Recently, several studies on infectious pathogens as the likely main trigger of TAO have been conducted. 15 However, even if we are prepared to accept the role of infectious pathogens in the pathophysiology of TAO, we still do not know if infection individually induces the disease or if the infection induces a kind of autoimmunity. 16

In this study, we unexpectedly found lymphocyte infiltration in all of the samples. Besides, neutrophil infiltration was also observed in five patients who underwent below-knee amputation short after sympathectomy. Since the sympathetic ganglia are far from the site of the ischemia and vascular lesions, the existence of inflammation in sympathetic ganglia could be explained by several reasons.

First of all, the microvasculature around sympathetic ganglia may be involved in the process of TAO and the inflammatory cells of the vessels around the sympathetic ganglia extend to the ganglia just like the neural inflammation in the peripheral neurovascular bundle.

Second, the sympathetic ganglia inflammation may be secondary to chronic irritation of the peripheral nerves during ischemia or peripheral vascular lesions. According to a recent study on rat models, chronic irritation of the peripheral nerves can induce T CD4 + lymphocyte infiltration in the sympathetic ganglia. 17 However, in this study, we found that the major infiltrated lymphocyte in the sympathetic ganglia was T cytotoxic (T CD8 + ) not T CD4 + .

Third, the dominant infiltration of T cytotoxic (CD8 + ) lymphocytes and neutrophils in the sympathetic ganglia potentially supports the idea of a possible intracellular infectious pathogen trigger of TAO and, consequently, the infiltration of pathogen-specific T cells into the sympathetic ganglia of TAO. The presence of T helper lymphocytes in four samples of this study might be due to the recruitment of T helpers (CD4 + ), which is secondary to the existing inflammation and likely neuronal damage because of the neuronal protection and functional recovery role of T helpers in the nervous system. 18 19 However, four samples constitute a very low sample size for a conclusion on the possible role of the existing T helpers in the sympathetic ganglia.

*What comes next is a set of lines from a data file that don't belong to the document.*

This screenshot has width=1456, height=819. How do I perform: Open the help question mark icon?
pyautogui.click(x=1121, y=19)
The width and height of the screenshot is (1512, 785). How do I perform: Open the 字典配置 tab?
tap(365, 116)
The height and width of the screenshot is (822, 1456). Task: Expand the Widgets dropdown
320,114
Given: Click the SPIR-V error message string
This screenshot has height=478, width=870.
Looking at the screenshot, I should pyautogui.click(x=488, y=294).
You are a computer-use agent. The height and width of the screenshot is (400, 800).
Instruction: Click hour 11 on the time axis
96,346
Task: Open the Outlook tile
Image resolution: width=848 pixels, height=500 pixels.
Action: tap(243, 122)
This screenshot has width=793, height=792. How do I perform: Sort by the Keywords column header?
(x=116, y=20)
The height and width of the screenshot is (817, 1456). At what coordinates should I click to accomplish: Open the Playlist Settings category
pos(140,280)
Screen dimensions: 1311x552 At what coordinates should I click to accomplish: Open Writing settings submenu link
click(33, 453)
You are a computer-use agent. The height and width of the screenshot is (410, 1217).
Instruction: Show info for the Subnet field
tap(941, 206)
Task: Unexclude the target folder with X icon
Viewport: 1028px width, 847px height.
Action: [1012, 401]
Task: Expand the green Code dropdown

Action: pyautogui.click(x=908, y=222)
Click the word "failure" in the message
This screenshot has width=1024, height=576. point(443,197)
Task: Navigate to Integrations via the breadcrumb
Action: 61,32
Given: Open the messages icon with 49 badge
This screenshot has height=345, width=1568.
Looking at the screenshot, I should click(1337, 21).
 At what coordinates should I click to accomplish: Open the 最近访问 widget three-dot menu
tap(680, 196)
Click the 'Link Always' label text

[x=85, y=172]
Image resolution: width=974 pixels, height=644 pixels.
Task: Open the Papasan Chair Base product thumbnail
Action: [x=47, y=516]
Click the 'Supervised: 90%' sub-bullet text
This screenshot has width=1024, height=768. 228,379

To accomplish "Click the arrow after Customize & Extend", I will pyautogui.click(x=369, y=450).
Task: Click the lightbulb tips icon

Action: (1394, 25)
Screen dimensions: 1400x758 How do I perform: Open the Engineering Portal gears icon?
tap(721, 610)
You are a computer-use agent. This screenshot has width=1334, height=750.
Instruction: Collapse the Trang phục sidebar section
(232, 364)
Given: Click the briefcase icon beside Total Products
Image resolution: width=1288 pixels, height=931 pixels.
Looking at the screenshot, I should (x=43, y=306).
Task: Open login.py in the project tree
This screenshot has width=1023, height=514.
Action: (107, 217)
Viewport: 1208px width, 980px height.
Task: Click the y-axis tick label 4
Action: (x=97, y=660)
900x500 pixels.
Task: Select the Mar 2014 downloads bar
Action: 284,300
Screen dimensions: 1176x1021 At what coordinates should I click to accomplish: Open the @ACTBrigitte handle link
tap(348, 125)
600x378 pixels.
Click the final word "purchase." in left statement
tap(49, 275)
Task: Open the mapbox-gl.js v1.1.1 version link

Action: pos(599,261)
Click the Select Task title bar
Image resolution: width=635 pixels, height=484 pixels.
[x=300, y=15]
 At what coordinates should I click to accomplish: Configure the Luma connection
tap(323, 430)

Besides the etiology of sympathetic ganglia inflammation in TAO, this pathology may be the responsible of a general vasoconstriction and even vascular inflammation—so-called neurogenic inflammation—and may increase the risk of thrombotic events by activating the platelets. 20 21

Limitations of the Study

As resection of the sympathetic ganglia in healthy people is not ethical and is uncommon in other peripheral vascular diseases or diseases with an indication of sympathectomy (e.g., hyperhidrosis), we only had two patients with hyperhidrosis as the negative control. However, besides our evaluation of the sympathetic ganglia of hyperhidrosis cases, no lymphocyte infiltration was reported according to the studies on the sympathetic ganglia of patients suffering from nondiabetic atherosclerosis obliterans, diabetic foot, and hyperhydrosis. 22 23

Another limitation of our study was the lack of facilities for IHC for CD4 and CD8, the lack of IHC antibodies for CD4 and CD8, and the lack of a technical expert to conduct reliable IHC. We thus substituted “real-time PCR,” which is an acceptable method for identifying lymphocyte types. 24

Conclusion

It appears from this study that inflammation of the sympathetic ganglia plays a role in the pathophysiology of TAO and its outcome. Further studies should focus on resolving the infection in TAO and its possible influence on disease outcome, even in patients who continue smoking.

Funding

The study for real-time PCR on frozen tissues was supported by Mashhad University of Medical Sciences (Research code: 950002).

Footnotes

Conflict of Interest The authors declare that there is no conflict of interest regarding the current article.